Column Tobi Lakmaker
Nora Riemerschmid
‘Niemand begrijpt mijn hel, niemand mijn verlossing,’ vertelde ik aan Nora Riemerschmid. Nora was de therapeut die het VU Medisch Centrum mij had toegewezen en wanneer ik over haar sprak, zei ik het altijd hetzelfde: ‘Strikt genomen is zij mijn therapeut, maar in zekere zin ben ik de hare.’ Die opmerking klopte niet, want Nora vertelde nooit iets over zichzelf en ik vertelde haar alles, zij was ontegenzeggelijk mijn therapeut, maar wat ik bedoelde te zeggen was dat het onwaar was. De veronderstelde hiërarchie tussen mij en Nora was onwaar, want ik was oneindig veel intelligenter. Hoor je me? Ik was oneindig veel intelligenter dan Nora Riemerschmid. Toch vertelde ik haar alles, aangezien ik mezelf wilde horen spreken en wist dat Nora het niet in haar hoofd zou halen om mij te onderbreken.

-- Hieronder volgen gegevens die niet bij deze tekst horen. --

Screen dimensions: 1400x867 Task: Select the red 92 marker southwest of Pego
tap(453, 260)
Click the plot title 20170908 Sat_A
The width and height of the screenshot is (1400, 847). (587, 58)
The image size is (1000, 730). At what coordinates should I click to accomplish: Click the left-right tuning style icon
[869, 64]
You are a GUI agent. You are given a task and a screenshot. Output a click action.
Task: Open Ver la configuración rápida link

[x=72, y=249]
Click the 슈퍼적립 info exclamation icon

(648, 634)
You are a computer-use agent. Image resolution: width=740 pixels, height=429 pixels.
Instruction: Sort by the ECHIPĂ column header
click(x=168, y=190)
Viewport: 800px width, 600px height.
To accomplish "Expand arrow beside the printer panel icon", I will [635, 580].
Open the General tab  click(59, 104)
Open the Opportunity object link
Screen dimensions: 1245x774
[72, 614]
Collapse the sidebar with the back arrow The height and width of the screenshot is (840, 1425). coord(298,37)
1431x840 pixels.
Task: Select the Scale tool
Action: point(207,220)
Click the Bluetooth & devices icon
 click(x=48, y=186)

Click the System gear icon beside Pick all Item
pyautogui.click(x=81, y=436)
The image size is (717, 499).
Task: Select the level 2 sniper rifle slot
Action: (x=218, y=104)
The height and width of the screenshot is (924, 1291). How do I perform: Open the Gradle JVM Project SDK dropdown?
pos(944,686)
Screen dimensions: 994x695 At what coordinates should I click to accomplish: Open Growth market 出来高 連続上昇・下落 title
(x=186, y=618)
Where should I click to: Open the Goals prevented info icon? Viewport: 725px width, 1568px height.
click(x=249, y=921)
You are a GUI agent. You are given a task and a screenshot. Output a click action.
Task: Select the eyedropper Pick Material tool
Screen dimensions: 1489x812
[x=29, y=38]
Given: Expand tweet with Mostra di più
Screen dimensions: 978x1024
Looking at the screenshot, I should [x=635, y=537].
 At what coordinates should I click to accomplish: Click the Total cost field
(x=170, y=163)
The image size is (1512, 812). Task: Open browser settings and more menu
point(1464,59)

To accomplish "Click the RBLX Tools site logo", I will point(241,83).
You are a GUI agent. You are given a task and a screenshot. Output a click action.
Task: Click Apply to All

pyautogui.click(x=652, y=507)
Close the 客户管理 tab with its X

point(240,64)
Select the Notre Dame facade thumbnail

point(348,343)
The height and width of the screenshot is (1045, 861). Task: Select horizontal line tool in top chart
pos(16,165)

Ademloos luisterde ze naar me en ik geloof dat we allebei begrepen dat de premisse op basis waarvan we deze gesprekken voerden absurd was. Het was een haast lachwekkend idee dat zij in staat zou zijn om ook maar iets voor mij te verhelderen, want Nora was het mistige en van vernedering doordrongen systeem zelf. Ik haatte Nora maar vooral haatte ik alles waarvoor ze stond, ergens viel ze namelijk ook niet samen met het systeem en was ze simpelweg een vrouw die ooit besloten had akkoord te gaan met de dingen, zoals zoveel mensen dat doen.
Hoe je het ook went of keert, Nora was een blok aan mijn been, een zeurend mens dat me altijd weer terug gilde naar het ziekenhuis. Ze was er slechts één in een eindeloze rij hulpverleners aan wie ik natuurlijk allemaal mijn verhaal heb moeten doen en ik heb ze allemaal geprobeerd te gebruiken. Een mens moet toch iets en dat is wat ik besloot: om in die schelverlichte kamers nooit te stoppen met spreken, iedere keer zo geconcentreerd mogelijk naar mezelf te luisteren en proberen tes ontdekken of ik alweer iets nieuws te zeggen had – of niets nieuws maar iets verouderds in ander, aantrekkelijker jasje, zoals de zin: ‘Niemand begrijpt mijn hel, niemand mijn verlossing.’
Ook Nora vond het een mooie zin, dat kon ik horen aan het zachte, instemmende geluid dat ze maakte terwijl we elkaar aan de lijn hadden. Op een dag kon ik het gezicht van Nora namelijk niet meer zien, het lukte me gewoon niet meer om die stompzinnige kop aan te kijken en daarom stuurde ik steeds vaker aan op belafspraken. Meestal nam ik niet op, maar Nora bleef bellen. Nora moest weten hoe met mij ging.